1. All data from Chronicle SOAR to Publisher and to the agent is encrypted:
2. Data is signed by the agent
3. All agents have a unique app key, and the Publisher has an allow list of agents that can communicate with it. No other agent can communicate with the Publisher.
4. All communication is one-sided. Chronicle SOAR and Agents have no entry port so the publisher cannot initiate communication unless it was polled by either Chronicle SOAR or an Agent.
5. All data is deleted from agent publisher after a configurable period of time (3 days by default).
6. Customers are advised to protect the publisher as they protect any other web server.
7. Penetration testing has been performed on both the Publisher and the Agent.

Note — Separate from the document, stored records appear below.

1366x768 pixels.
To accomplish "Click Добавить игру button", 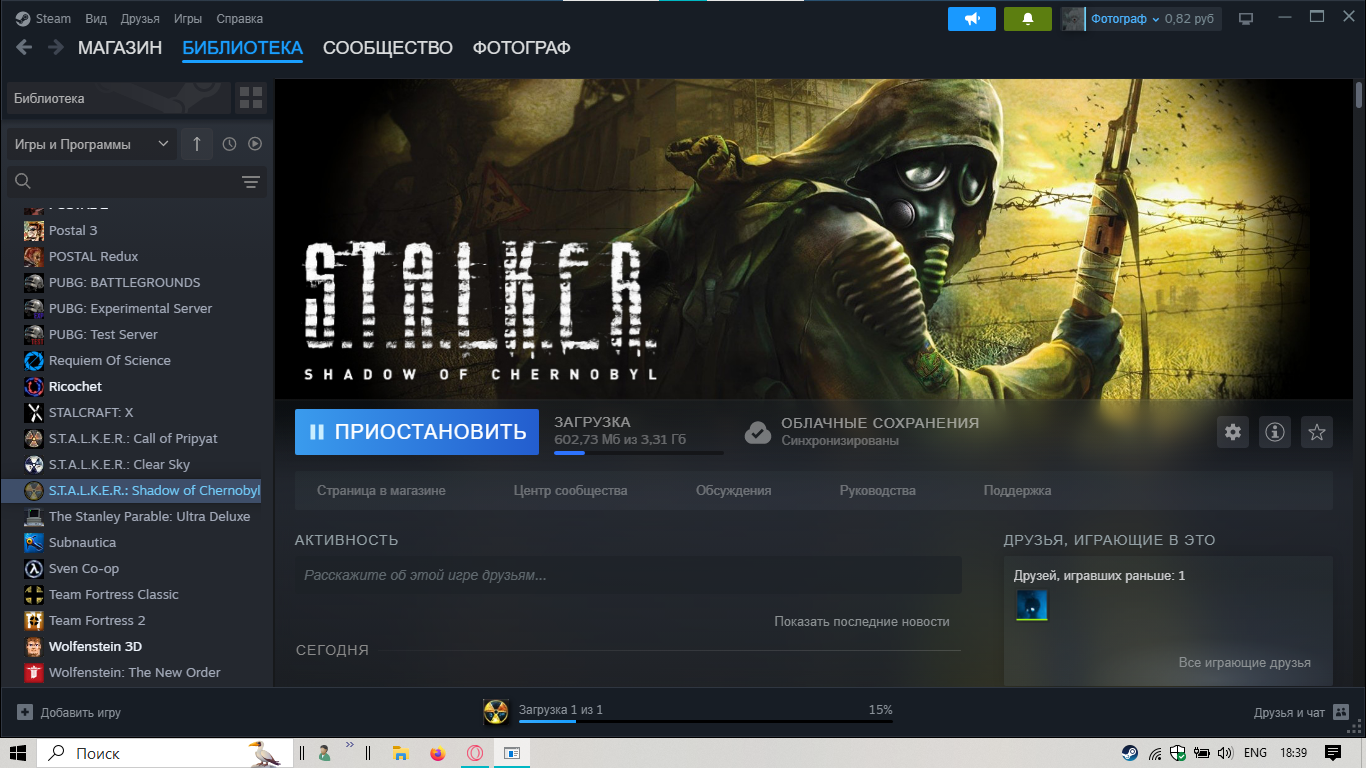I will [70, 713].
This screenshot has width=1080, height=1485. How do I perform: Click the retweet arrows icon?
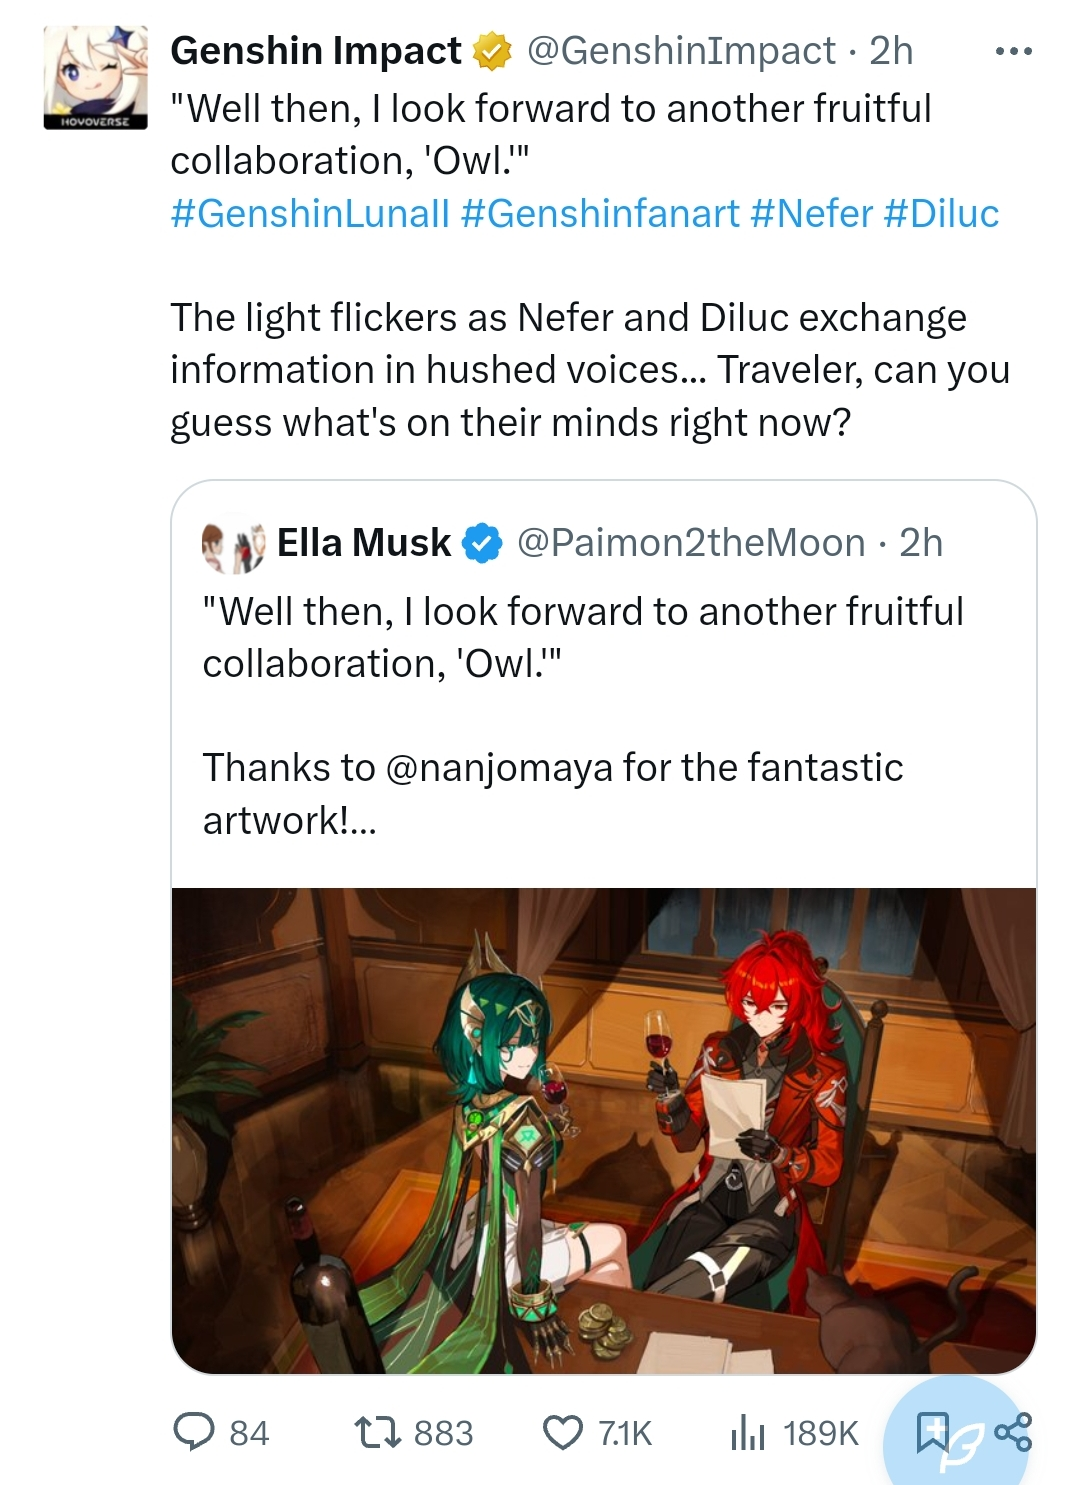pyautogui.click(x=379, y=1432)
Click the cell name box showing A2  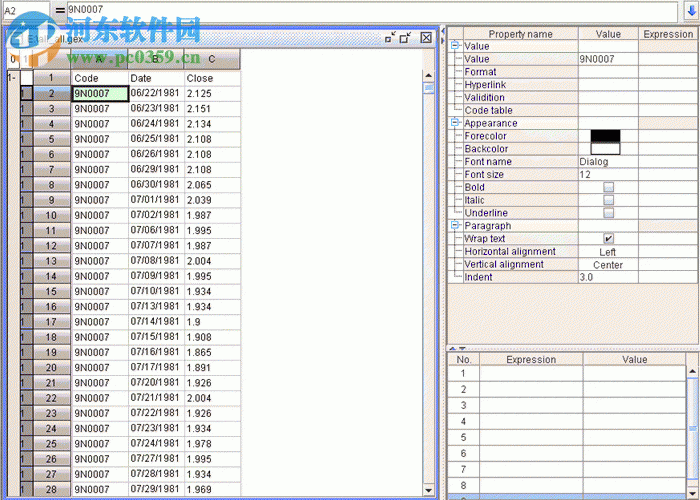tap(25, 9)
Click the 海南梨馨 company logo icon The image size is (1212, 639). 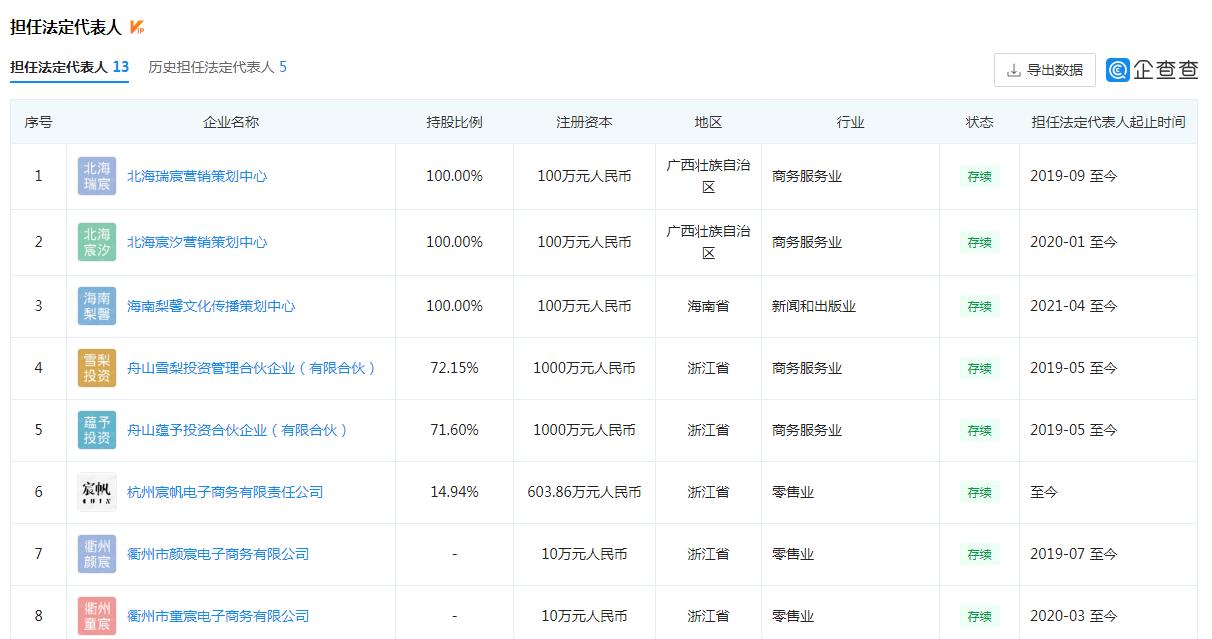(97, 306)
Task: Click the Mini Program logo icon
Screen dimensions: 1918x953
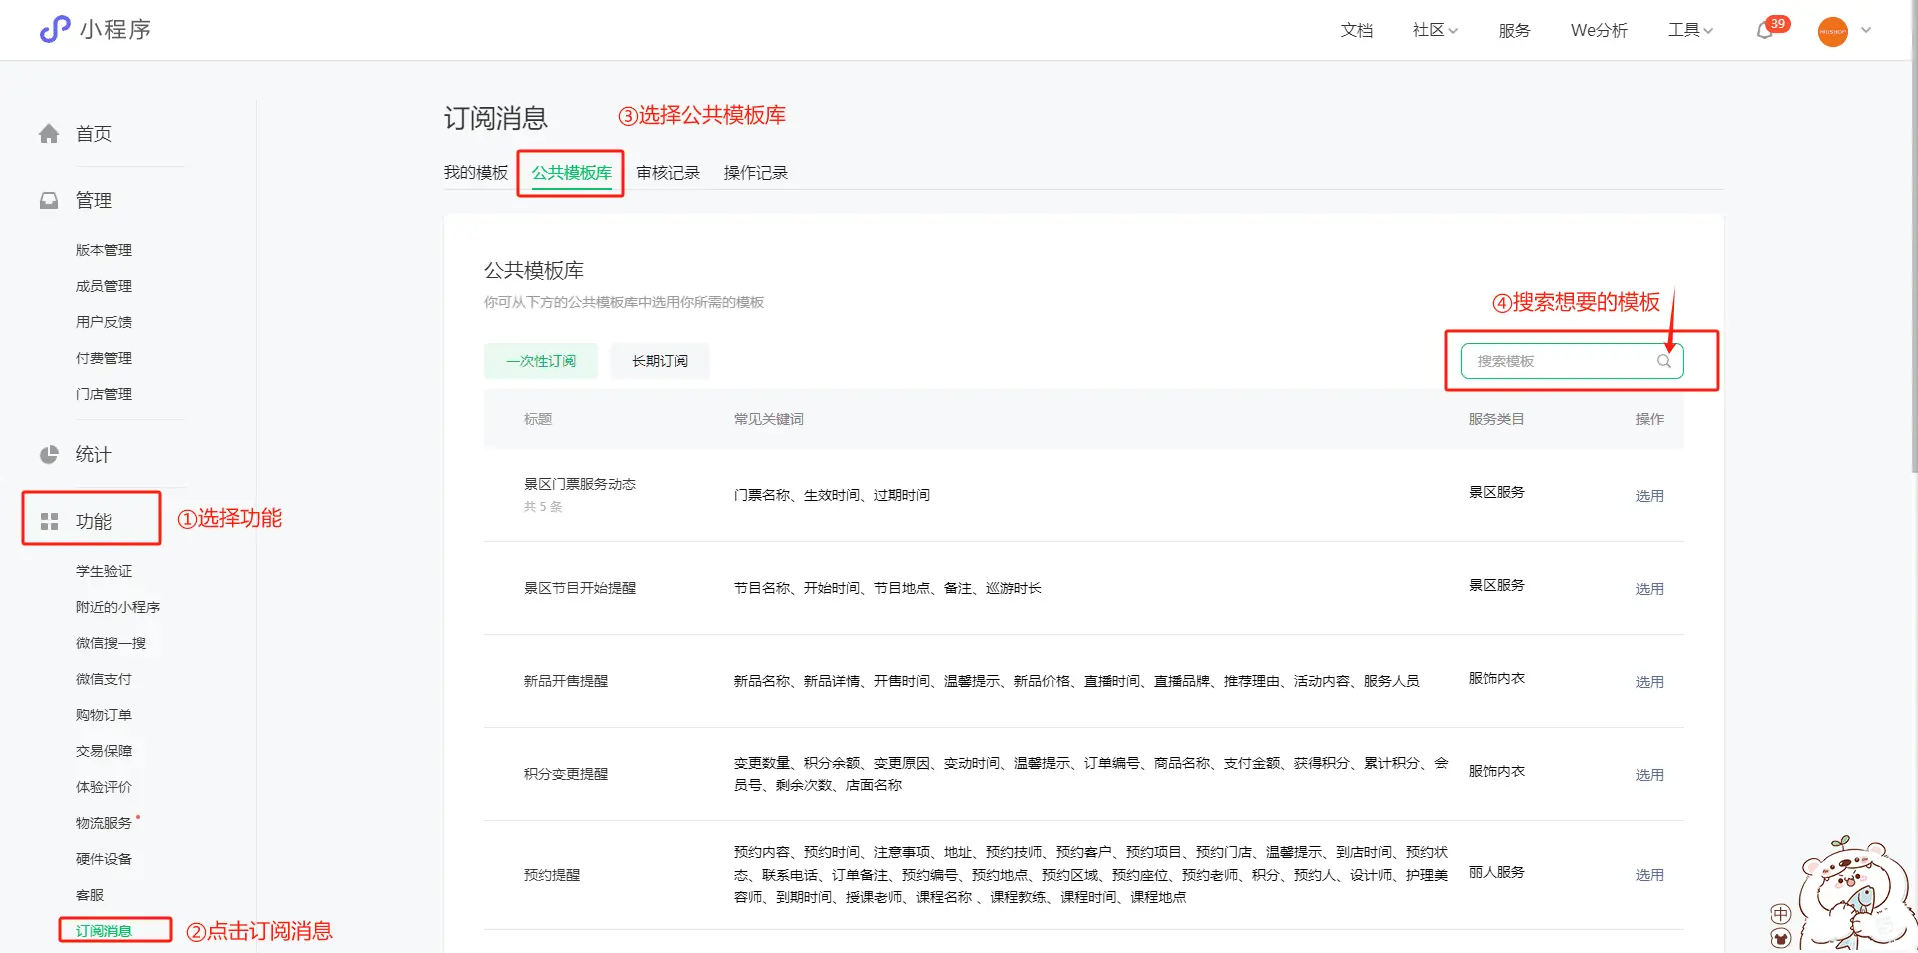Action: point(55,30)
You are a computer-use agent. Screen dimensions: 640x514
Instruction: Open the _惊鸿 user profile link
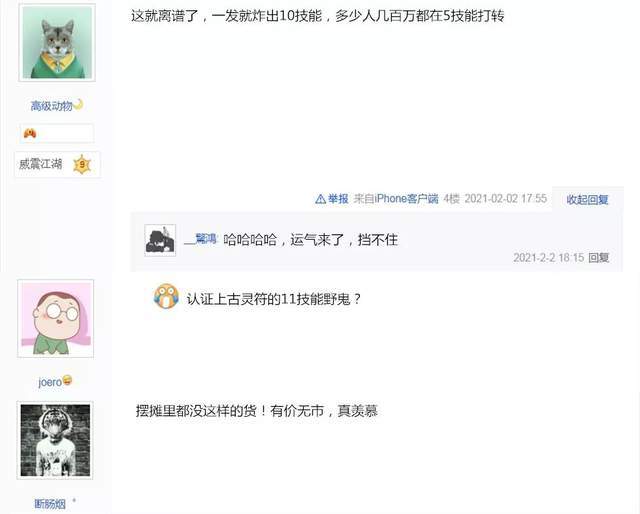tap(200, 239)
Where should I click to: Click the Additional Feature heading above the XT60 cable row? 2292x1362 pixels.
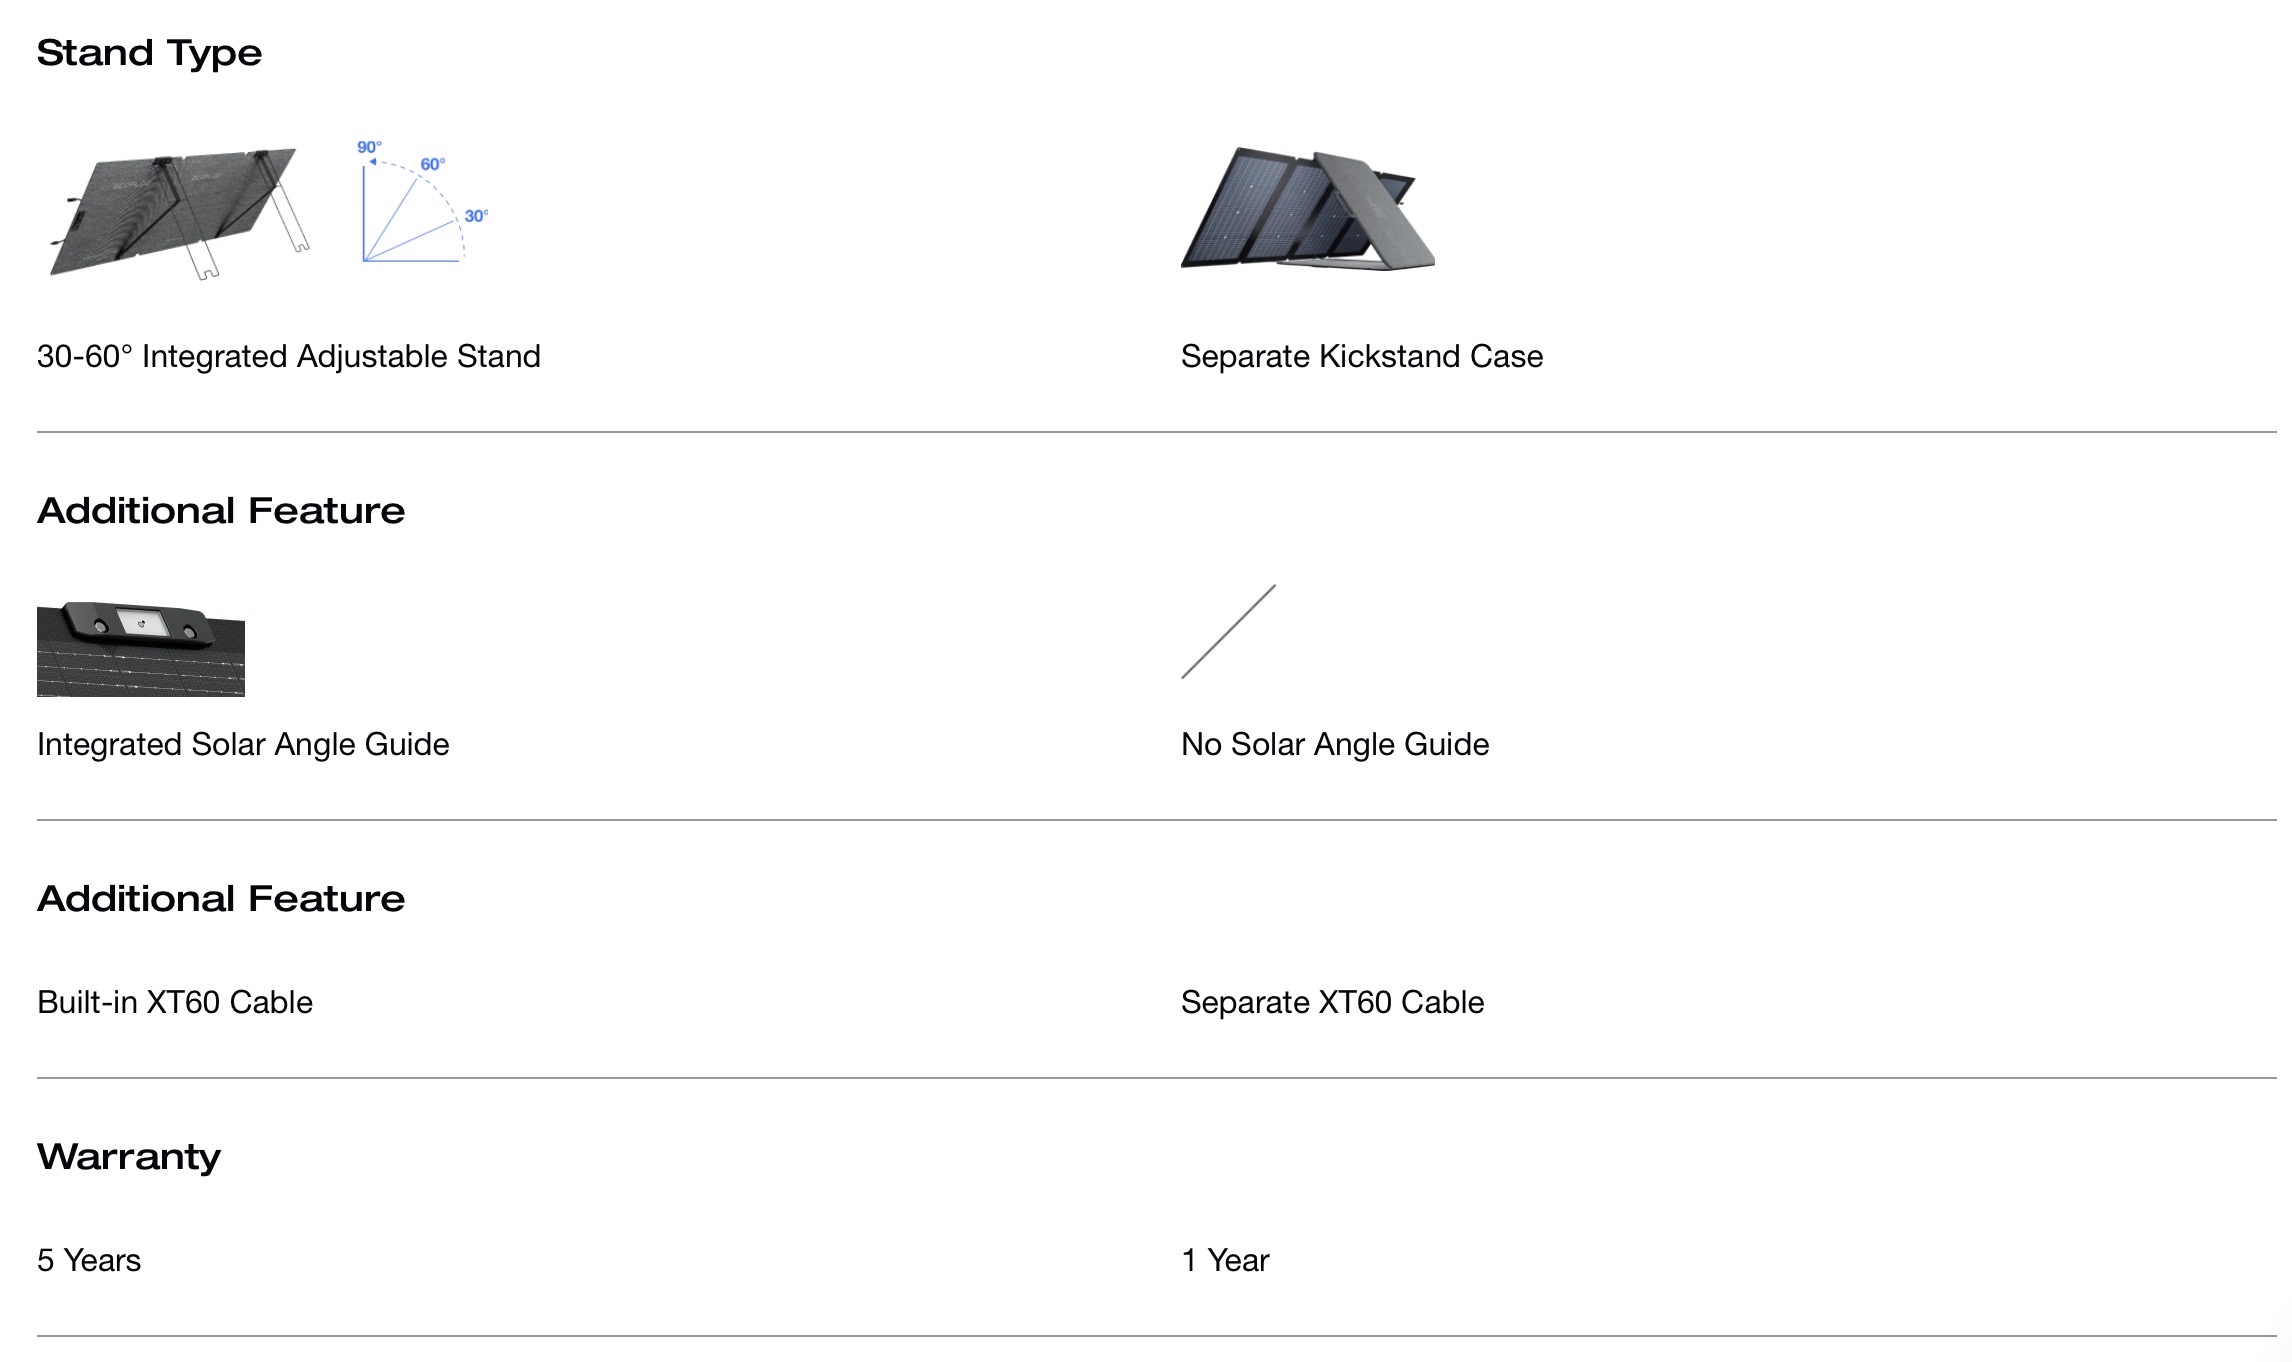point(221,899)
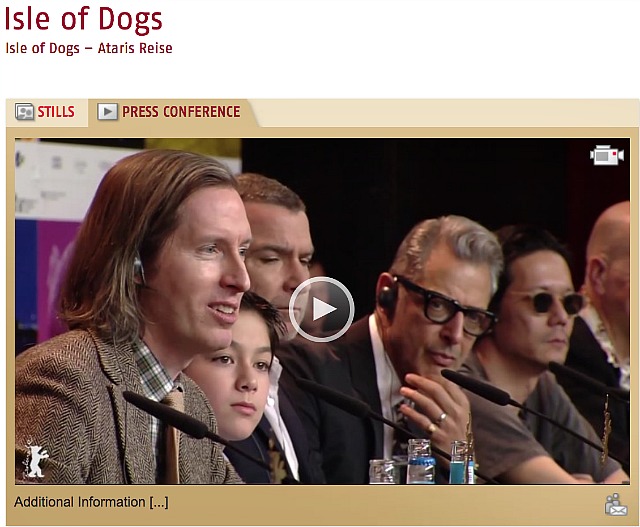Click the 'Isle of Dogs – Ataris Reise' subtitle
Viewport: 640px width, 527px height.
click(x=89, y=48)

Collecting tasks from an agent:

1. Chronicle SOAR server publishes remote tasks and pushes it to the publisher.
2. Agent polls for new tasks and collects the new task from the publisher.
3. The new task’s data is collected by the agent and pushed to the publisher.
4. Chronicle SOAR server polls the publisher for new data and pulls the new task data to Chronicle SOAR.

Encryption flow:

The symmetric key is generated for each job.
Chronicle SOAR holds the private key and the Agent holds the public key. The Publisher has no key and only transforms encrypted data.

Jobs polling:
The Remote Agent performs polling every 5 seconds (to get all pending jobs).
The job details are removed after execution.